Além desse arcabouço, há normas processuais relacionadas ao cumprimento de obrigação de fazer e não fazer (ART. 497 e ss. do CPC) que podem ser utilizadas para obter tutela específica destinada a prevenir a ocorrência de acidentes, seja por meio da paralisação de determinado equipamento que produza risco, seja pela imposição de aquisição de equipamentos de proteção coletiva e individual efetivamente capazes de neutralizar ou mitigar a ocorrência de danos, sem falar na possibilidade de indenização pelos danos sofridos em decorrência de acidentes.
Nesse contexto, considero importantes as normas já existentes, bem como os meios disponíveis para a sua tutela. Contudo, a despeito da existência delas, ainda é frequente a ocorrência de acidentes. Acredito que os acidentes ainda ocorram em face da ausência de adoção de medidas preventivas mais efetivas pelos empregadores, pois não é raro a elaboração de documentos ambientes (PPRA, PCMSO e LTCAT) sem a devida implementação, o que acaba por expor a vida do empregado aos riscos ambientais. Além disso, inexiste uma atividade fiscalizatória efetiva em grande parte do país, em face do número limitado de auditores do trabalho, o que torna possível a continuidade da prática de ilícitos. De outro lado, observa-se também situações nas quais o empregador adotou todas as medidas de segurança, mas o empregado descumpriu obrigação que lhe competia.

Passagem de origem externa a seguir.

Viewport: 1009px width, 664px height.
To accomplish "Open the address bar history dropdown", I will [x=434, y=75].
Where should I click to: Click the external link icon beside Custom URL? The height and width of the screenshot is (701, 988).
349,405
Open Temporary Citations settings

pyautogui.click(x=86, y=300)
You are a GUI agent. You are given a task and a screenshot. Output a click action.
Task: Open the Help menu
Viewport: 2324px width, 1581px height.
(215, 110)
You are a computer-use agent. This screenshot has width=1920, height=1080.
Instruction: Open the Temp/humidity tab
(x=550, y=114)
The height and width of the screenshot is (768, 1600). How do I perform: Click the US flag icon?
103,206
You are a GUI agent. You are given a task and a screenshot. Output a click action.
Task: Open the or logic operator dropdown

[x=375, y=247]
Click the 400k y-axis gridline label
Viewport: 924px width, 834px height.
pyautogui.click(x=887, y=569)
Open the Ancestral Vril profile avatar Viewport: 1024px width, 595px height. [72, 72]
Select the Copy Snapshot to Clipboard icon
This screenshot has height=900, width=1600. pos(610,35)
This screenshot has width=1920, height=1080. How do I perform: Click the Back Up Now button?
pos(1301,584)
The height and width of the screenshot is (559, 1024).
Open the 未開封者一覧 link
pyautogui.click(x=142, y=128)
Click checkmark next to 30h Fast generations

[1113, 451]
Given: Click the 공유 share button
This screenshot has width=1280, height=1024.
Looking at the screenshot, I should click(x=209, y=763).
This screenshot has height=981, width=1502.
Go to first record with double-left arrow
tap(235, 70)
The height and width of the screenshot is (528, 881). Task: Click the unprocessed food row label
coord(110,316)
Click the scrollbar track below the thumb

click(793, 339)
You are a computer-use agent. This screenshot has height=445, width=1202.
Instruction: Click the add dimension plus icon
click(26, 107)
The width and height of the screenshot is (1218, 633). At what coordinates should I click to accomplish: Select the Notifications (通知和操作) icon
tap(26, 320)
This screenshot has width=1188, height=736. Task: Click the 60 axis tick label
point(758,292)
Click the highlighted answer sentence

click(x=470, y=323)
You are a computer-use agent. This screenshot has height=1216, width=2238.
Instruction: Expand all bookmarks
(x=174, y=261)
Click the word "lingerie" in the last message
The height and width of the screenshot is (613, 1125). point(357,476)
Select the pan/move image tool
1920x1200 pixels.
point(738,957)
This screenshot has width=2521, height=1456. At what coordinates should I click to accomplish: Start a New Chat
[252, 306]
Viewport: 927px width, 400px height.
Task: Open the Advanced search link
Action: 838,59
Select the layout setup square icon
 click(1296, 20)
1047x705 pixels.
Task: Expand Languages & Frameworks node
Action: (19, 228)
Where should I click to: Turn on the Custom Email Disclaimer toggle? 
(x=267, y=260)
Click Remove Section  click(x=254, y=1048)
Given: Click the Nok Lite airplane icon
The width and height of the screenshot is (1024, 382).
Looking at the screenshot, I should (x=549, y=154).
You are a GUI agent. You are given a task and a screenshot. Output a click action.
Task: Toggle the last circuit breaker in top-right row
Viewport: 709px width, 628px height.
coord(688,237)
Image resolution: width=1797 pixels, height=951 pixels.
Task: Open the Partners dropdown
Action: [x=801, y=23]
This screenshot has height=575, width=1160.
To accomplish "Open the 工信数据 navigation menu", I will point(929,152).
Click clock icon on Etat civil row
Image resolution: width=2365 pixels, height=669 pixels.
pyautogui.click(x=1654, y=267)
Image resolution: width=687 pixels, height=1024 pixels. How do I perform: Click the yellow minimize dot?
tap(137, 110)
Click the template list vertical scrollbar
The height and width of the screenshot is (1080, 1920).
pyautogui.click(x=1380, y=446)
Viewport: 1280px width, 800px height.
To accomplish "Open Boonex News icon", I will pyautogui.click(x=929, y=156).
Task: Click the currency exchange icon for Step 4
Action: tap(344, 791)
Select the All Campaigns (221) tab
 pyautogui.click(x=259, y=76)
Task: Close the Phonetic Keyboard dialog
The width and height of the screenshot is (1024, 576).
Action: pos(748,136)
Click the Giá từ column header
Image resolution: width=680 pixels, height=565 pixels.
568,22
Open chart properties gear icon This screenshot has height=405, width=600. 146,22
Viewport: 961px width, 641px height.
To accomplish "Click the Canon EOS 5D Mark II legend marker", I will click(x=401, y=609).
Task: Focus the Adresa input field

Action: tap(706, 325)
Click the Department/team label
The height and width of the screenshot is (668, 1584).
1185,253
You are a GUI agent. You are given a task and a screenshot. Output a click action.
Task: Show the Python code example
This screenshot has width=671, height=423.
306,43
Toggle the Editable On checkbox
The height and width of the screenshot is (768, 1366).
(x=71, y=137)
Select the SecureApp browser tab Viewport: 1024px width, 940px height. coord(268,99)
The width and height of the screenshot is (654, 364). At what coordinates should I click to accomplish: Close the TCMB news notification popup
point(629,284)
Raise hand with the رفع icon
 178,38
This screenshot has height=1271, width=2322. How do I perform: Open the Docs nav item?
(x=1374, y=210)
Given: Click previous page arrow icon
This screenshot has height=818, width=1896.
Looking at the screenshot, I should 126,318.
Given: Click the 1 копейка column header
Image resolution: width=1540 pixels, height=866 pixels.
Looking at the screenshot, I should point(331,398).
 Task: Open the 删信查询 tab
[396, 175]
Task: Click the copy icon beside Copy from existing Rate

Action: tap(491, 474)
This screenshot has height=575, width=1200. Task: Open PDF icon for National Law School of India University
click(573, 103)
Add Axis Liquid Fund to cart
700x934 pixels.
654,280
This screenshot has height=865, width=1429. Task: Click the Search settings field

É certo que a implementação de todas as medidas de segurança geram custos para o empregador, mas referido custo é ínfimo, se comparado à quantidade de acidentes que ocorrem no meio ambiente laboral em decorrência dos reiterados descumprimentos, que geram custos para todos, empregado, empregador e sociedade, que compartilha dos prejuízos por meio da concessão de benefícios previdenciários. Daí porque o empregador deve envidar todos os esforços possíveis para garantir um meio ambiente de trabalho seguro aos seus empregados. Quando isso não ocorrer, é imprescindível uma forte ação fiscalizatória pela Superintendência Regional do Trabalho e Emprego e a adoção de medidas pelo Ministério Público do Trabalho a fim de evitar maiores danos.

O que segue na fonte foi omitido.